I wouldn't mind having long hair (and I can), but at my age, it just isn't important and I don't care for the maintenance.


----------



## 2N1305 (Nov 2, 2009)

guitarman2 said:


> I can't stand buns on men or woman. They are ass ugly. They also look like they're a bit more trouble to do then a simple pony tail. My biggest fear is I've gotten so skinny I'll look like an old lady (kind of like Albert Lee) or I'll get mistaken for an ex 80's hair metal rock guy.


Yup, yup, and yup.
I'm skinny, hair's a foot long, if I get mistaken for an 80's hair metal rock guy then I'm a in a place where people actually listen to guitar music so everything will pretty, no?

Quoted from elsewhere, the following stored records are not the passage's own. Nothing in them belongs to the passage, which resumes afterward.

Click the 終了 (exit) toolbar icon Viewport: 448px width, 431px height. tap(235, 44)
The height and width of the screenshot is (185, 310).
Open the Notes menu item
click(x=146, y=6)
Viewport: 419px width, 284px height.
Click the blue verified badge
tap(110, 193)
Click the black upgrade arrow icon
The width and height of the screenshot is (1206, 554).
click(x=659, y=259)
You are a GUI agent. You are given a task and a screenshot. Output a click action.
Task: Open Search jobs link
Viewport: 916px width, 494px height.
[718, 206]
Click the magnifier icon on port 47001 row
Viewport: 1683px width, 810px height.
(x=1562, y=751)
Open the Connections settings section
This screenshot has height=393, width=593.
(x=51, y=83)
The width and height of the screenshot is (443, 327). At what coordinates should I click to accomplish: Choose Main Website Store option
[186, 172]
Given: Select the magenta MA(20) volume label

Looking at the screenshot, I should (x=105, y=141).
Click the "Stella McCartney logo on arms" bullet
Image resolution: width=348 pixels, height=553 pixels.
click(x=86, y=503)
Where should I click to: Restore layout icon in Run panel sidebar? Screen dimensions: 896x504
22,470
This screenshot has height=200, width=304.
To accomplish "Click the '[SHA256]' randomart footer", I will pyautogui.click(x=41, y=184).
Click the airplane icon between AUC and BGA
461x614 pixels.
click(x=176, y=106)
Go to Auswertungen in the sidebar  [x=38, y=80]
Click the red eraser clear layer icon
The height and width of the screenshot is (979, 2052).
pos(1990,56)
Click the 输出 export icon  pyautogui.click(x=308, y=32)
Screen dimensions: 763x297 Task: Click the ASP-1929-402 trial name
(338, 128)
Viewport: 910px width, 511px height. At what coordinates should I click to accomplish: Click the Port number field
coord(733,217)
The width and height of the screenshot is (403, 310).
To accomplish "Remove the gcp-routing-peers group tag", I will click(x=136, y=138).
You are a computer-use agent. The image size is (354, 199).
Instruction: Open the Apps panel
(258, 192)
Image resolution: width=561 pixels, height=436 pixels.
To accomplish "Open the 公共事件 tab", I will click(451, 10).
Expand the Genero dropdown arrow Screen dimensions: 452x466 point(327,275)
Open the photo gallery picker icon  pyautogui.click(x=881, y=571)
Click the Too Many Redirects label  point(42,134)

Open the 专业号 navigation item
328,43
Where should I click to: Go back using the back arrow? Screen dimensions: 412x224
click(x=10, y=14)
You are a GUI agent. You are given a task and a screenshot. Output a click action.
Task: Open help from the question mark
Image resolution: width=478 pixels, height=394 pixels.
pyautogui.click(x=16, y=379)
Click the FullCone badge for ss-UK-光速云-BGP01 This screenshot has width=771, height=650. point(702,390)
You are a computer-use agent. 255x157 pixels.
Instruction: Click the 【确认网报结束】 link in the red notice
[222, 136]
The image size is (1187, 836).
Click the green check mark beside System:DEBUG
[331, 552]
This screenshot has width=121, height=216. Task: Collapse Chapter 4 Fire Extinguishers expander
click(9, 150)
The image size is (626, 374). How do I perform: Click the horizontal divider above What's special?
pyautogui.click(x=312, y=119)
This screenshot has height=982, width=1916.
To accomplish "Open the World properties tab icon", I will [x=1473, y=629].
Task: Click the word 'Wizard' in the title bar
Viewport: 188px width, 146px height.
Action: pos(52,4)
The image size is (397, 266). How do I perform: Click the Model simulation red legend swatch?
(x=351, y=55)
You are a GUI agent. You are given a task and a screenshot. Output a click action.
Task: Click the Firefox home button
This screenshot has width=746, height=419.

I say, your hair is yours, and if your significant other doesn't mind it, then I say like Eric Clapton: Let it grow.


----------



## Slidewinder (Apr 7, 2006)

I cut mine years ago when I got tired of looking like my Grandmother.


----------



## Lincoln (Jun 2, 2008)

No man buns. Keep it clean. Brush it/comb it.


----------



## Powdered Toast Man (Apr 6, 2006)




----------



## Fred Gifford (Sep 2, 2019)

haven't cut mine in 26 months and I'm 66 years old, always toyed with the idea of growing it after I left the workforce but never got around to it, lets just say the "pandemic" changed my thinking about a lot of things ... makes you realize that your time on earth is finite rather than forever ... pre-pandemic I have more of an F-it attitude about most things, I just don't worry anymore ...sooo may never cut it again, time will tell


----------



## laristotle (Aug 29, 2019)

guitarman2 said:


> My biggest fear is I've gotten so skinny I'll look like an old lady


----------



## mrmatt1972 (Apr 3, 2008)

Grow it, braid it. You will look great.


----------



## KapnKrunch (Jul 13, 2016)

I ain't cuttin' nuttin' until we get a PM with an IQ above the Richter Scale.


----------



## Acoustic Tom (Apr 6, 2020)

What was once a long blonde mane is now grey and like straw. Lol. I keep it cut collar length now but when the sides grow out It looks like Beetlejuice made a visit! Ponytail yes but manbun, ney ney. Btw my grey hair is not grey it's arctic blonde.


----------



## TVvoodoo (Feb 17, 2010)

I dont know wtf to do with mine. Thinning front and centre, and combing over is starting to make good sense. Kill me now LOL


----------



## Lincoln (Jun 2, 2008)

KapnKrunch said:


> I ain't cuttin' nuttin' until we get a PM with an IQ above the Richter Scale.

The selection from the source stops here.